[Task statement]: Set down every line from the one with "Image resolution: width=496" to the end of the entries, both ends included, exactly as it reads and without pictures.

[Input data]:

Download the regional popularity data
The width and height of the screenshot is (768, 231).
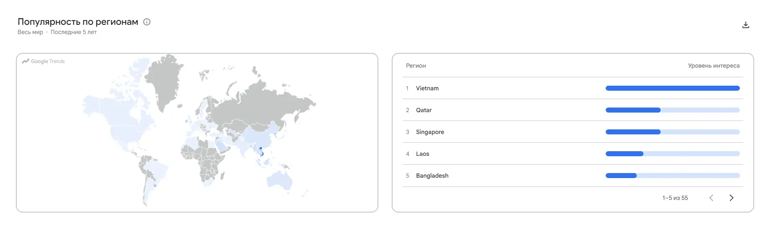pyautogui.click(x=745, y=25)
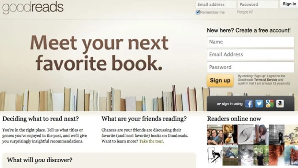The image size is (298, 168).
Task: Focus the top Email address login field
Action: click(x=216, y=4)
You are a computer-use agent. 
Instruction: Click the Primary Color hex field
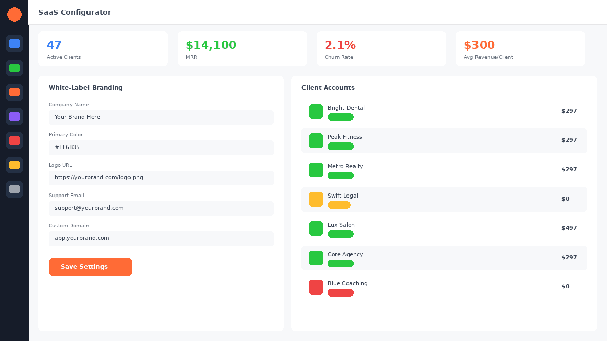[161, 148]
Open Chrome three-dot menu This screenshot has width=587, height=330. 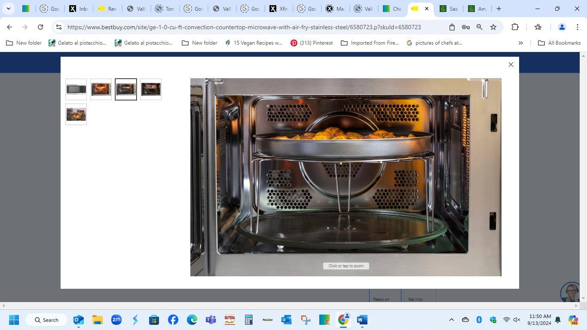[x=577, y=27]
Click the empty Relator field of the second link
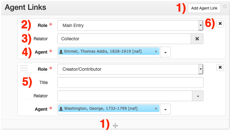 click(x=125, y=96)
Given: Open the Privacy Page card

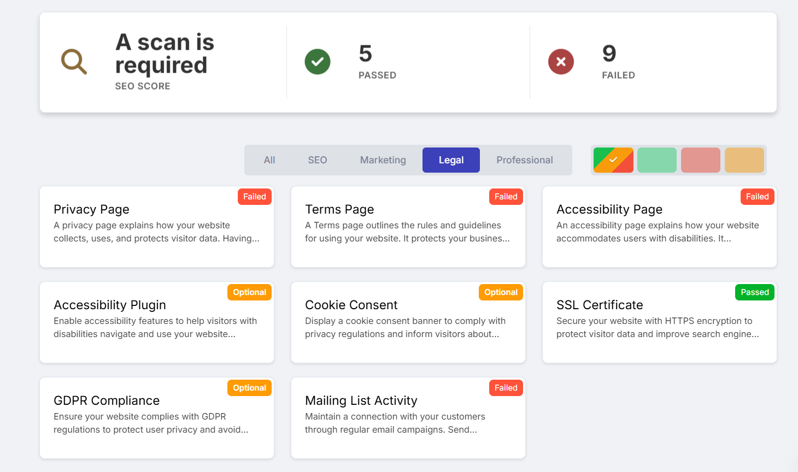Looking at the screenshot, I should click(x=157, y=227).
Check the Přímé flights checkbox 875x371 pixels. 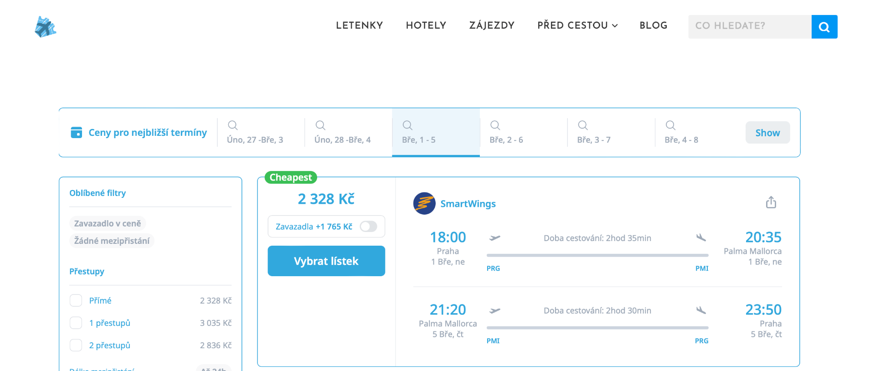(x=76, y=300)
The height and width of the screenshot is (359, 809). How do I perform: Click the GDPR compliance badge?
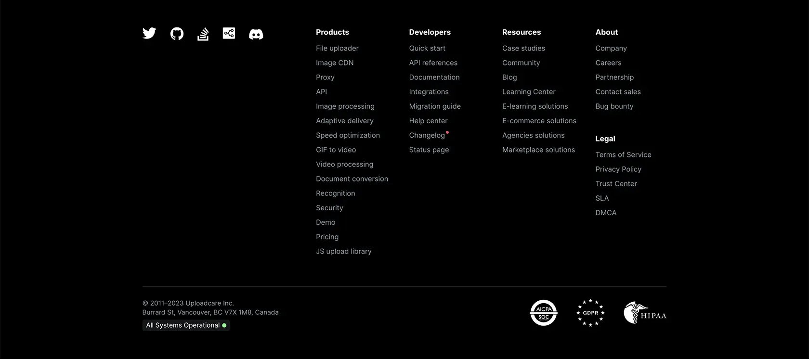[590, 313]
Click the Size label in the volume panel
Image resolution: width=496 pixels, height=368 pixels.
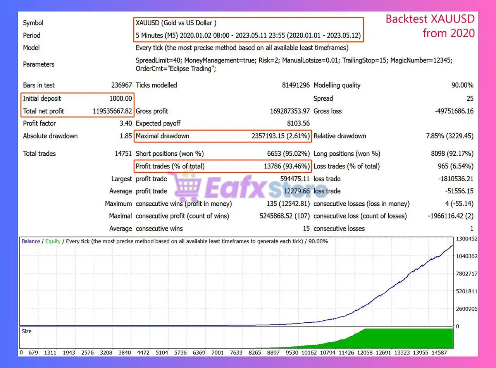(27, 331)
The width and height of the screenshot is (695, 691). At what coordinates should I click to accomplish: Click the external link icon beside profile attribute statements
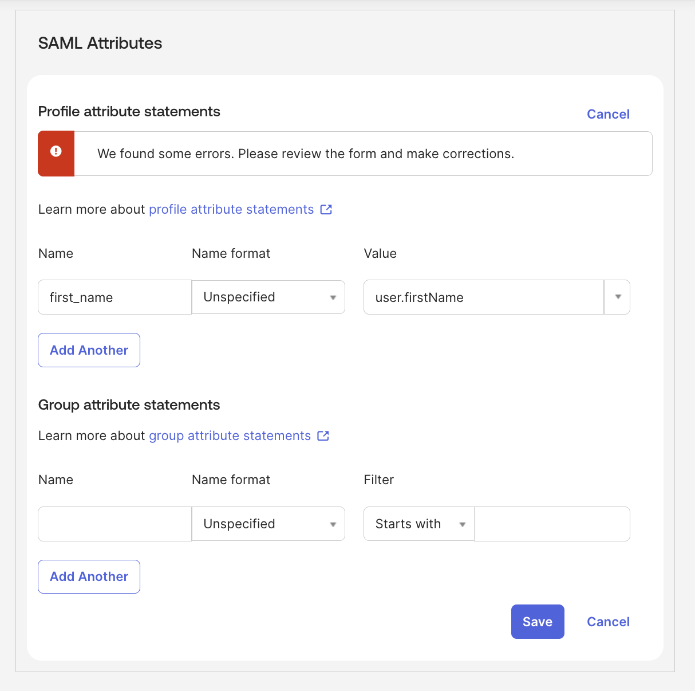click(326, 209)
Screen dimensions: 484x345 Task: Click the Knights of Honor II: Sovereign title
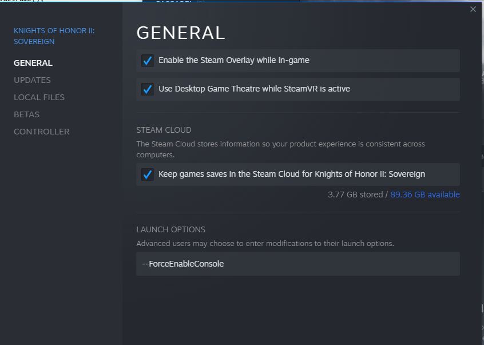point(54,35)
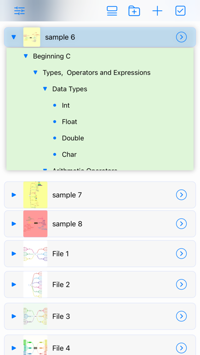Open sample 6 via its arrow circle
This screenshot has height=355, width=200.
coord(182,37)
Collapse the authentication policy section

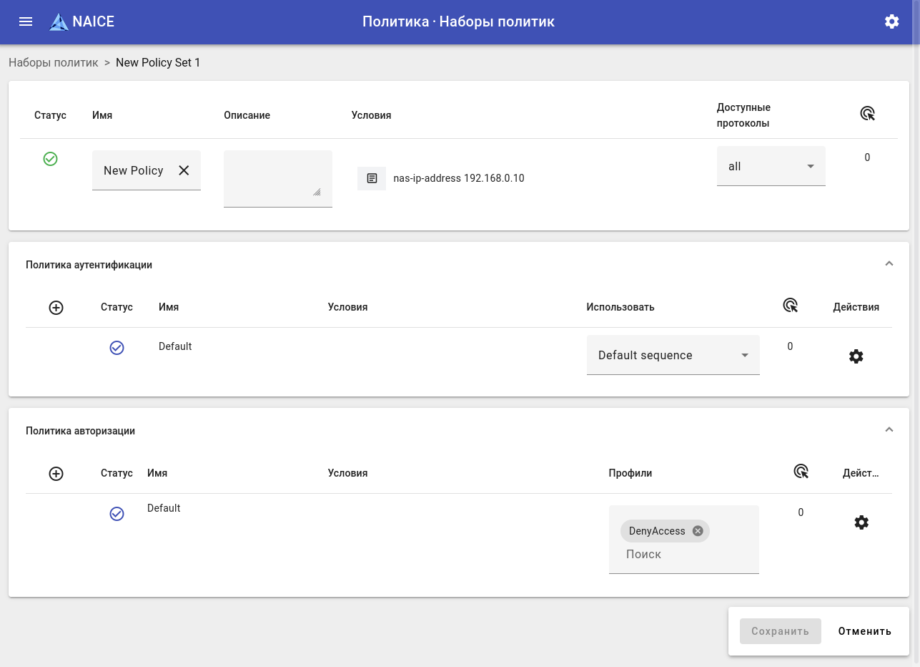[889, 264]
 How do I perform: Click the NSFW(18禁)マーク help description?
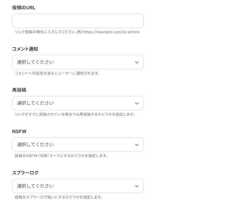pos(61,156)
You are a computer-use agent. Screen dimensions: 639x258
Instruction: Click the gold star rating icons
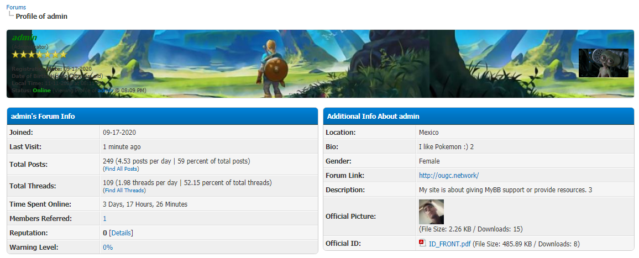click(39, 55)
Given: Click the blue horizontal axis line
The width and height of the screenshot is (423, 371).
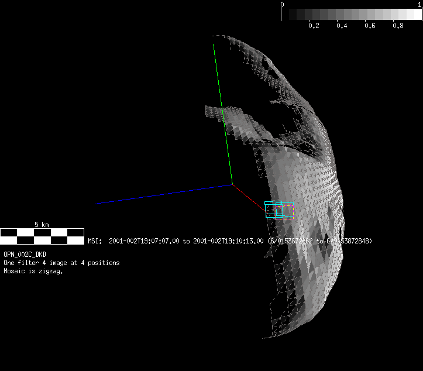Looking at the screenshot, I should [164, 194].
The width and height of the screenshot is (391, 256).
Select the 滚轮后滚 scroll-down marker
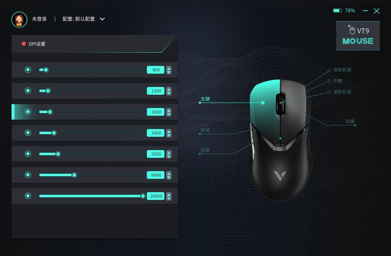click(329, 92)
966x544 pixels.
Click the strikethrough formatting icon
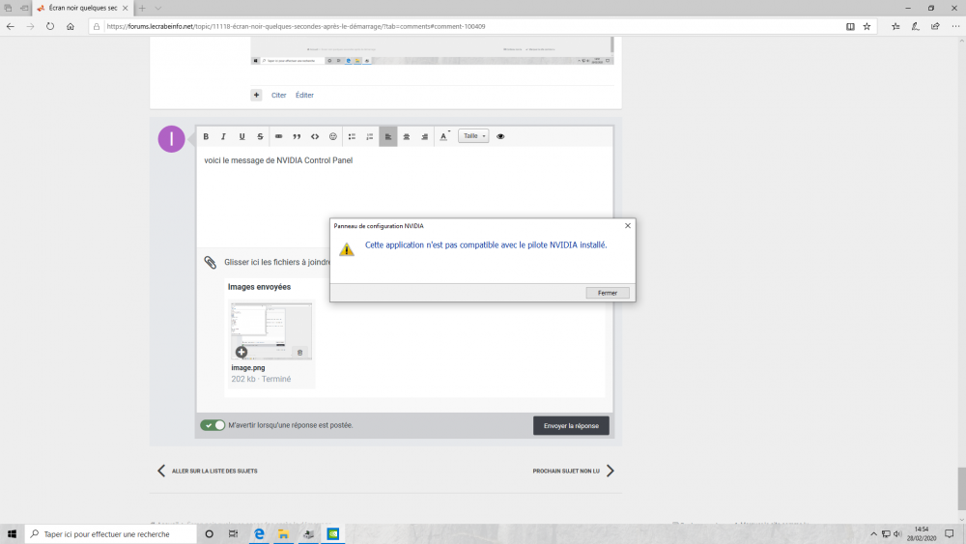coord(260,136)
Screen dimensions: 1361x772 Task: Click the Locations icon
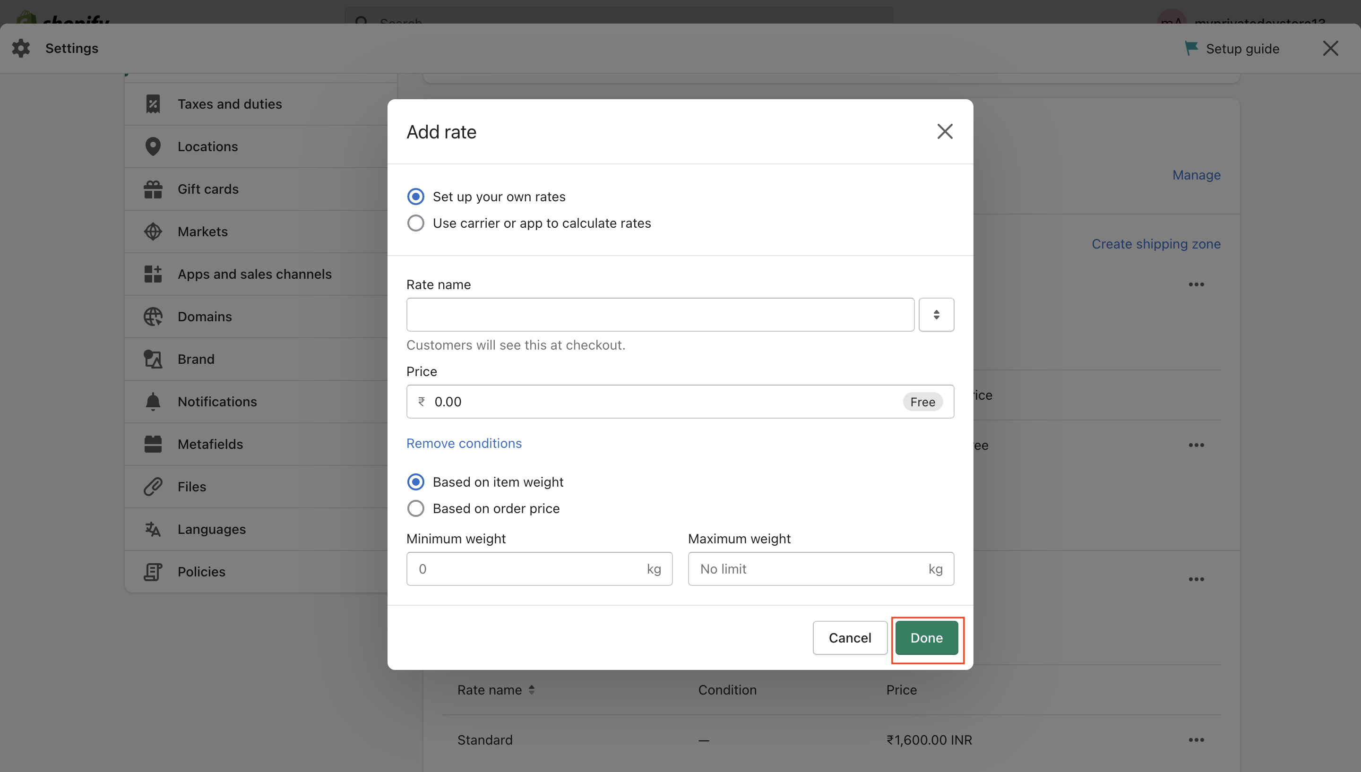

[Result of the task]:
Image resolution: width=496 pixels, height=368 pixels.
(27, 331)
The width and height of the screenshot is (695, 691). At what coordinates should I click to accomplish: Click the external link icon beside profile attribute statements
click(326, 209)
Screen dimensions: 484x345 Task: Click the Knights of Honor II: Sovereign title
point(54,35)
Open sample 6 via its arrow circle
This screenshot has height=355, width=200.
coord(182,37)
Collapse the authentication policy section

[889, 264]
 How do I perform: Click the NSFW(18禁)マーク help description?
pos(61,156)
You are a computer-use agent. Screen dimensions: 639x258
Instruction: Click the gold star rating icons
click(39, 55)
Given: Click the blue horizontal axis line
The width and height of the screenshot is (423, 371).
Looking at the screenshot, I should [164, 194].
The width and height of the screenshot is (391, 256).
Select the 滚轮后滚 scroll-down marker
click(329, 92)
966x544 pixels.
Click the strikethrough formatting icon
coord(260,136)
Screen dimensions: 1361x772 Task: Click the Locations icon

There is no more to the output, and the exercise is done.